Zoe learns the art of giving old buildings a new life
A Lancaster-based architect is set to boost her expertise after securing a place on a prestigious building conservation course.
Zoe Hooton, of Harrison Pitt Architects, has been accepted onto the Society for the Protection of Ancient Buildings’ (SPAB) repair of old buildings course.
Zoe has received a bursary from Lancaster City Council to help fund the course. The funding is part of the council’s ‘Morecambe Township Heritage Initiative – A View for Eric’ project – a five-year-long Heritage Lottery Fund (HLF) programme designed to improve the conservation skills of local craftspeople in the area.
As part of the intensive five-day programme, which starts in October and is based in London, Zoe will study all aspects of conservation including structural repairs, stonework, metalwork and controlling dampness as well as visiting a variety of historic buildings under restoration.
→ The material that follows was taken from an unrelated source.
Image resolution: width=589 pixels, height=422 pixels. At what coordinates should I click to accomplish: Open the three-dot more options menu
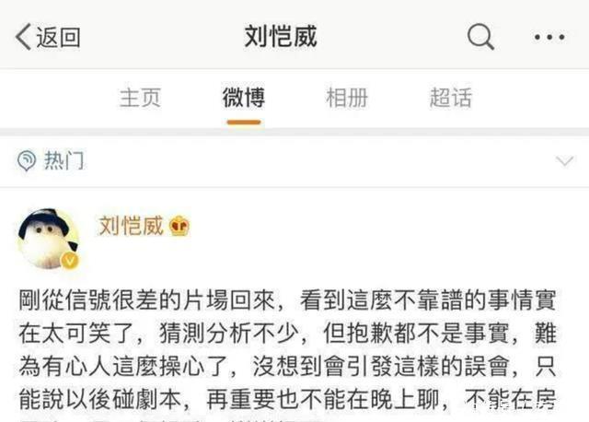tap(549, 37)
The SPAB course means that Zoe, 30, will start the five-year-long process to become an accredited specialist conservation architect and will be able to work on lottery-funded projects in the future.
Zoe said: “I have always been fascinated by old buildings and become interested in conservation architecture after witnessing the appeal for the development of the Midland Hotel in Morecambe and spending time at historic building such as the Arts and Crafts House in Blackwell.
“I am absolutely thrilled to have been offered a place on the programme. The course will help me learn more about how I can help preserve the heritage of buildings with historical significance within Lancaster and the surrounding area.”
The course, which is recognised by the Royal Institute of British Architects (RIBA), will also help Harrison Pitt Architects secure recognition as RIBA or AABC Conservation Architects, placing the practice among a small number of Lancashire firms with the titles.
Richard Wooldridge, a director at Harrison Pitt Architects, added: “Harrison Pitt Architects has worked on the repair of a number of historic buildings within Lancashire recently, including the restoration of the roof of St Peter’s Church in Heysham and the bells at Christ Church in Lancaster, and the course will help expand our knowledge of this specialist area of architecture even further.”